En 1962, s’achevait la guerre d’Algérie. Mauvaise guerre, mauvaise paix, soixante ans remâchées, sources d’écrits pléthoriques, de valeur inégale. L’année 2022 devrait être l’occasion d’un regain de lectures et Conflits s’efforcera de rendre compte des productions de l’édition française au cours des prochains mois.
Ce qui s’annonce comme une longue commémoration commence par deux ouvrages publiés ce mois-ci par Nouveau Monde. Lancement mi-chèvre, mi-chou, pourrait-on dire : un livre évoque les commandos Delta de l’OAS (Organisation de l’armée secrète) quand l’autre traite des officines recrutées pour annihiler l’OAS.

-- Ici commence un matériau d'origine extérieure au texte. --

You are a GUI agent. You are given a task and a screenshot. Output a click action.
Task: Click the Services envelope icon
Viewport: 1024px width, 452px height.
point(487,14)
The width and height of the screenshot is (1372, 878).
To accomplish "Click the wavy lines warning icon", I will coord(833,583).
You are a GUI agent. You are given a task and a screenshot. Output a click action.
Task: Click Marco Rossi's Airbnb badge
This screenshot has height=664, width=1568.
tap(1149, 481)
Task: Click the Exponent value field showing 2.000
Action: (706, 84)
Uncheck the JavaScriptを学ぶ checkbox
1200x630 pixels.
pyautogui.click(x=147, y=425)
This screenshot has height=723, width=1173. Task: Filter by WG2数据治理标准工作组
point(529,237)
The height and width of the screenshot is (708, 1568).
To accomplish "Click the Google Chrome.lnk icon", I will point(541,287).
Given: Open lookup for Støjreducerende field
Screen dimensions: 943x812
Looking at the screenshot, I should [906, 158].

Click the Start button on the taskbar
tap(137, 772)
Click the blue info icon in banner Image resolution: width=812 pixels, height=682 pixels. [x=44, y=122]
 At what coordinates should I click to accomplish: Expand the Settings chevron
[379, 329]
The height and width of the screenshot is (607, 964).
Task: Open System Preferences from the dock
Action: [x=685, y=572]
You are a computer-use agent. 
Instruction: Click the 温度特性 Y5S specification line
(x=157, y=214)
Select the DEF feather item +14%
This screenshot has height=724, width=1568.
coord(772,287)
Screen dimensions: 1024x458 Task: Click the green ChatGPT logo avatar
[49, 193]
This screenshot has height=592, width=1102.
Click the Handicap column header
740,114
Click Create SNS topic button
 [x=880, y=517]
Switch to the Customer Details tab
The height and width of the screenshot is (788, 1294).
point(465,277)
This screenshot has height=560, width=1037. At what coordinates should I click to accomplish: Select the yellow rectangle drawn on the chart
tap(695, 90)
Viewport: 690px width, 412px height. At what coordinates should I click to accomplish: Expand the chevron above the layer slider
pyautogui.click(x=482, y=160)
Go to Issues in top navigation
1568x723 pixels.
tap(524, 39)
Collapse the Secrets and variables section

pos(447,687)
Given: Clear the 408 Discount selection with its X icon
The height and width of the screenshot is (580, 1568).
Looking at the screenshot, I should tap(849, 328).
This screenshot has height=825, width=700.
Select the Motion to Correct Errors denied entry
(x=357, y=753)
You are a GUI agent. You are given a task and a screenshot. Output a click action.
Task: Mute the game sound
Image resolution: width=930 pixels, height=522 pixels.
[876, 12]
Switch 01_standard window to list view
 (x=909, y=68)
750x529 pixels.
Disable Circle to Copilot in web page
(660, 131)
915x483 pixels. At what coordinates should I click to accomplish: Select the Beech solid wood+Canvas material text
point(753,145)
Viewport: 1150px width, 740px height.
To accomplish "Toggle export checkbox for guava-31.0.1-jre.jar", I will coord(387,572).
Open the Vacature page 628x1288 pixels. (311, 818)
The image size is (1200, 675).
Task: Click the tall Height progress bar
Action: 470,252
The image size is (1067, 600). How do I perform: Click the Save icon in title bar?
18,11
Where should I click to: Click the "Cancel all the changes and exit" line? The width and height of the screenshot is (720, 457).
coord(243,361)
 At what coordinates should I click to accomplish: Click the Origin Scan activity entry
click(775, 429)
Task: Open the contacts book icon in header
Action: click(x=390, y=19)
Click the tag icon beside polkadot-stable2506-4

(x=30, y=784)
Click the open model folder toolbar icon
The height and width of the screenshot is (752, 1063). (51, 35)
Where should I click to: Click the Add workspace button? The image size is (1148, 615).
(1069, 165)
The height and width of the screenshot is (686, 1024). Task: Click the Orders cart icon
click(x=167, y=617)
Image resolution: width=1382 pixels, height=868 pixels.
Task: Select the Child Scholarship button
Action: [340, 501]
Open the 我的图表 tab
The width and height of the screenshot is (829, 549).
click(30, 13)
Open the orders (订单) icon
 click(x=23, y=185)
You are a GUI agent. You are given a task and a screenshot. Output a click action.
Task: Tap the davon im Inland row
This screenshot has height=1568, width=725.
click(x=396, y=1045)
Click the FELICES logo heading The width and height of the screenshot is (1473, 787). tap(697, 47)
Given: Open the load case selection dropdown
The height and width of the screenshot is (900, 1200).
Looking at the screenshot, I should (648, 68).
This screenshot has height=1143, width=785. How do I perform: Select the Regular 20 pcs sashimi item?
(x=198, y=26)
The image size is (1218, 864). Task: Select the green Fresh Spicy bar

Du premier ouvrage, écrit sous un pseudonyme (Edmond Fraysse, Commando Delta. Confession d’un soldat de l’OAS, Paris, Nouveau Monde éditions, 2021, 240 p.), on apprendra peu de choses nouvelles et ce témoignage tardif d’un parachutiste du 18e RCP, déserteur après la dissolution de son régiment, devenu membre du commando Delta 3, ne révèle rien qui ne soit connu. Ayant conservé son anonymat en dépit de l’amnistie et du temps passé, l’auteur semble avoir voulu garder une part de son silence. Peu d’éléments permettent de comprendre sa personnalité. Des anachronismes (« lanceur d’alerte » pour qualifier des interventions de l’OAS) et des considérations générales embarrassent la lecture. Le chaos qui a caractérisé les derniers mois de la guerre est abordé à travers des poncifs du roman noir. Pour appréhender la fureur des derniers temps, on lira plutôt Guy Doly-Linaudière[1] et pour connaître les commandos Delta, on préfèrera l’étude de Vincent Guibert, le témoignage de Claude Tenne (avec les réserves qui s’imposent), ou les recherches de George Armstrong Kelly et d’Alexander Harrison qui ont précocement traité des « soldats perdus[2] ».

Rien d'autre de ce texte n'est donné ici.